Set down the line that contains "[Close] (1553, 2335)" and every line after it to the end of the entries, exactly as they stand and nothing more.

Source data START

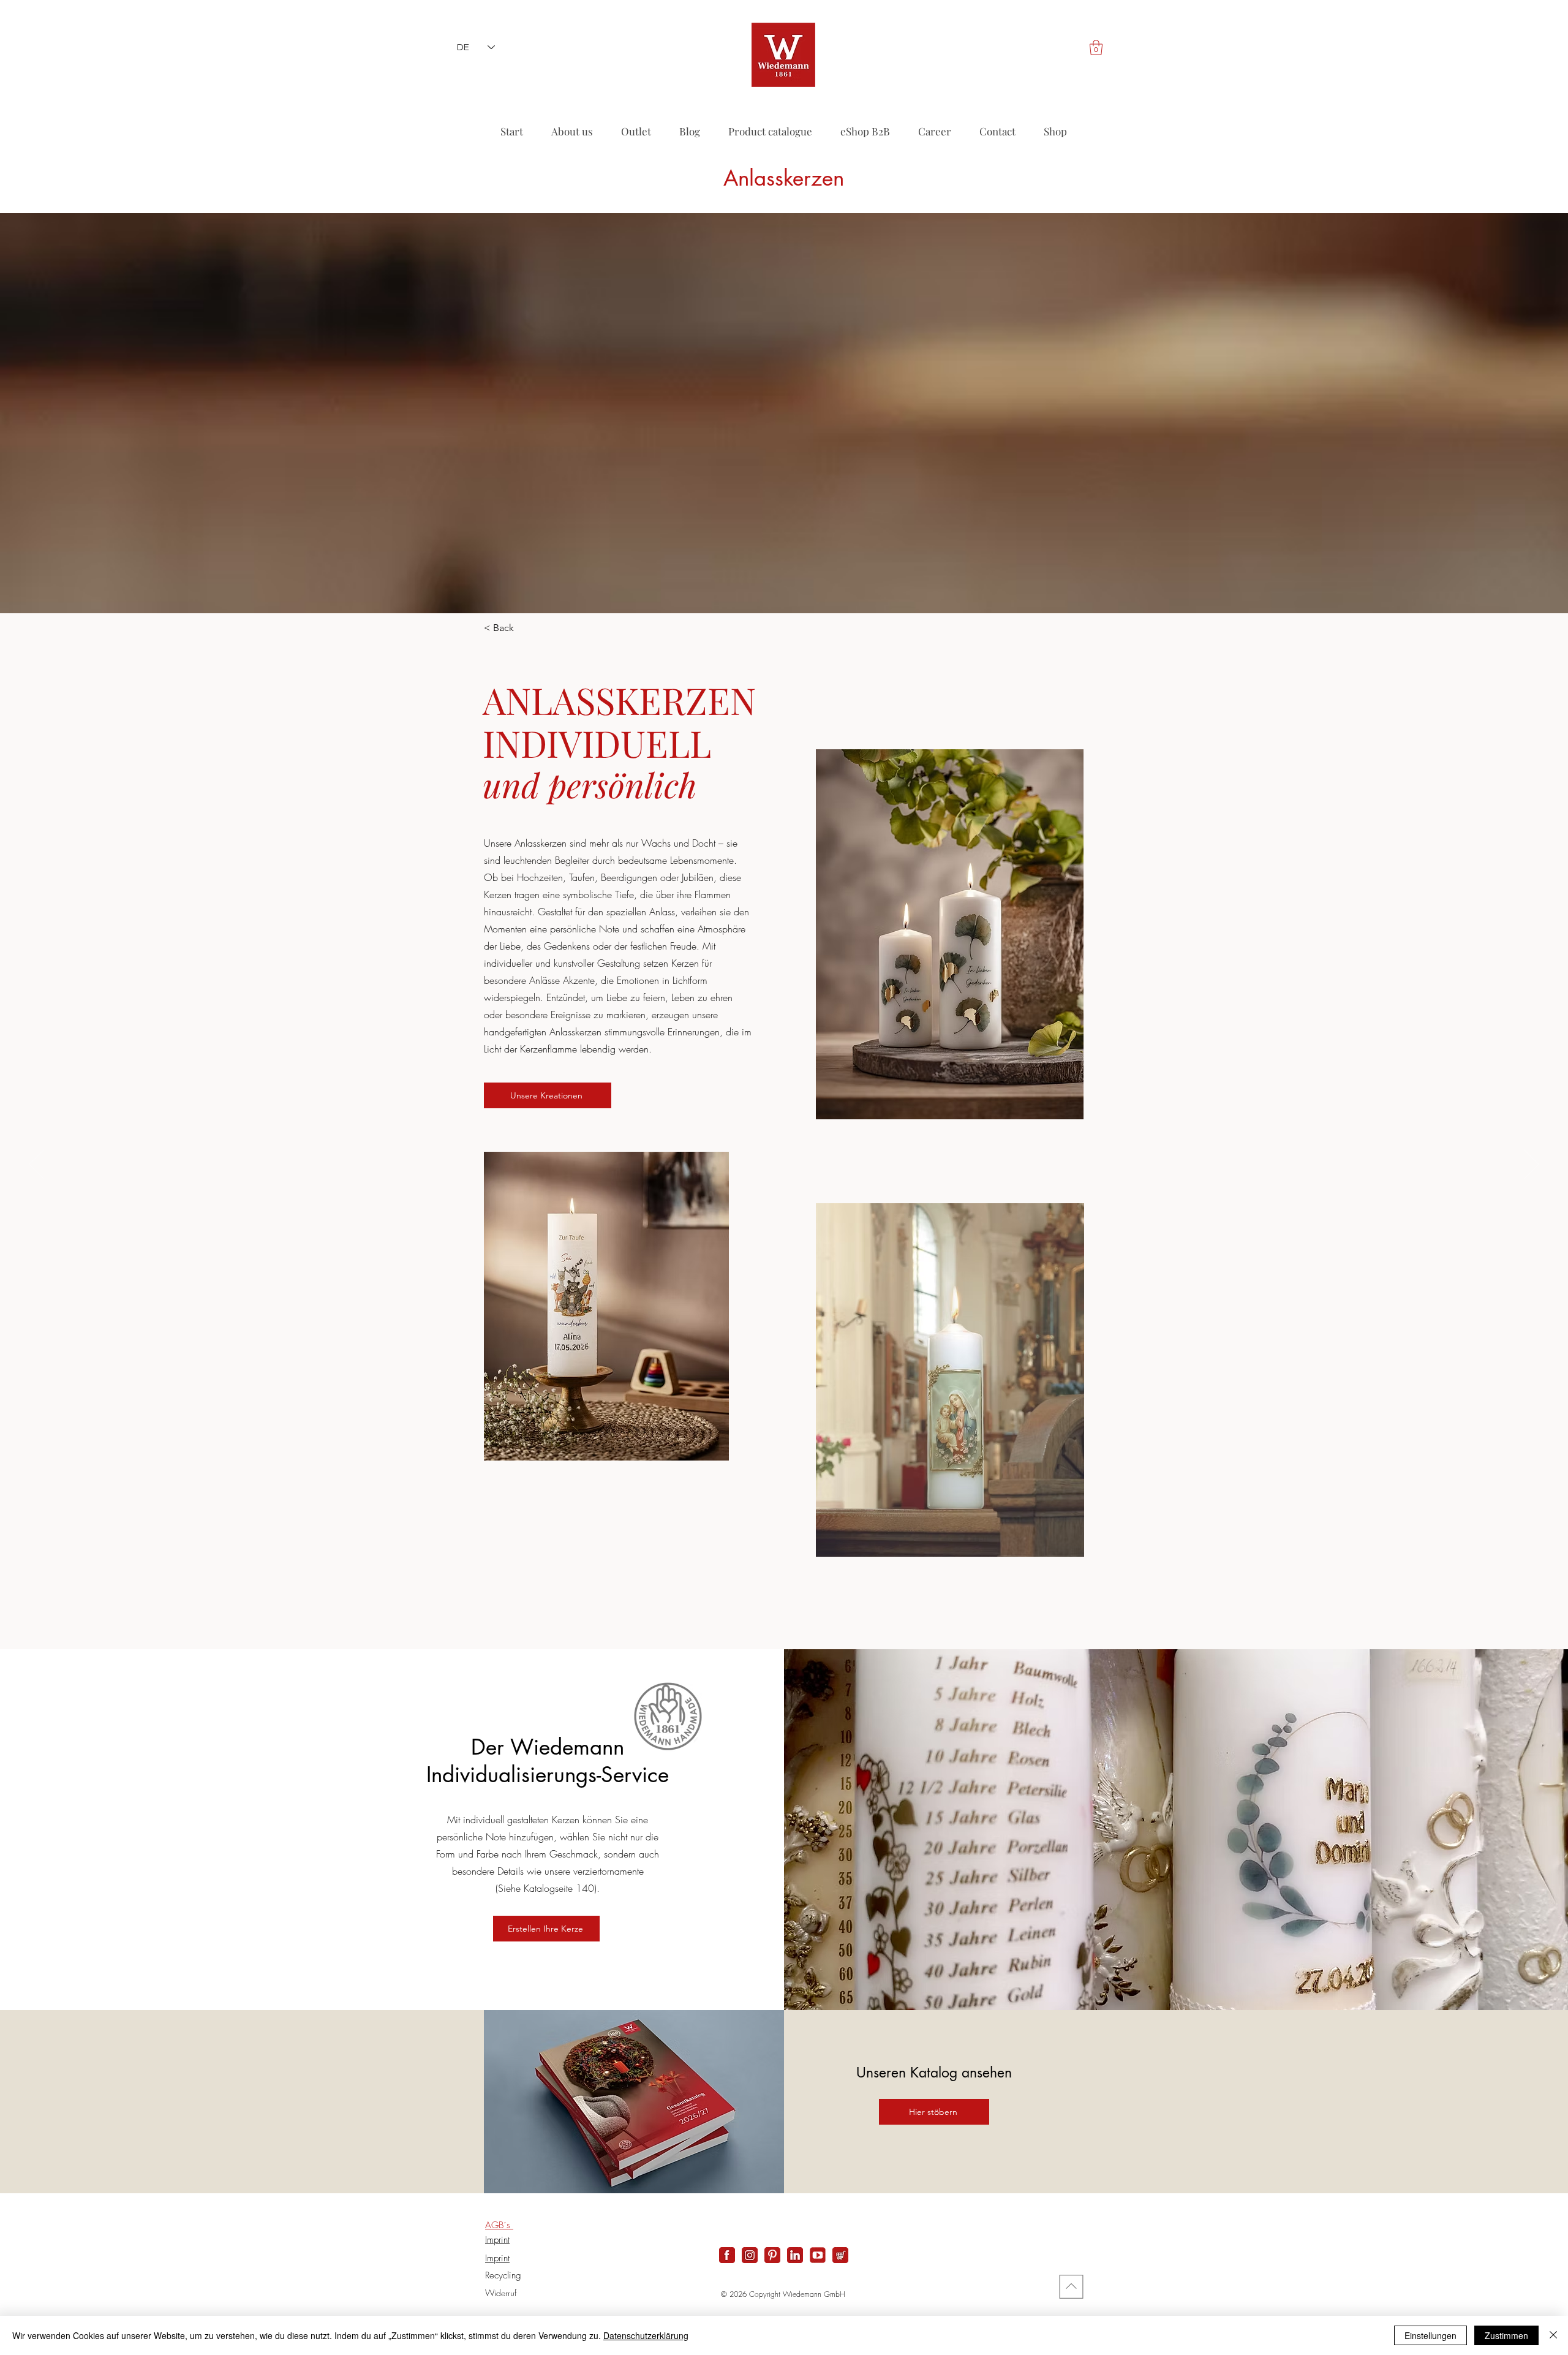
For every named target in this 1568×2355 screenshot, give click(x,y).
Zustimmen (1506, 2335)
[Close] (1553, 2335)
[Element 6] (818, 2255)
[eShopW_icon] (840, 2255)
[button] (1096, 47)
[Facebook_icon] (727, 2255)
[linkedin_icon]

Source data END

- **Response area**:
[Close] (1553, 2335)
[Element 6] (818, 2255)
[eShopW_icon] (840, 2255)
[button] (1096, 47)
[Facebook_icon] (727, 2255)
[linkedin_icon]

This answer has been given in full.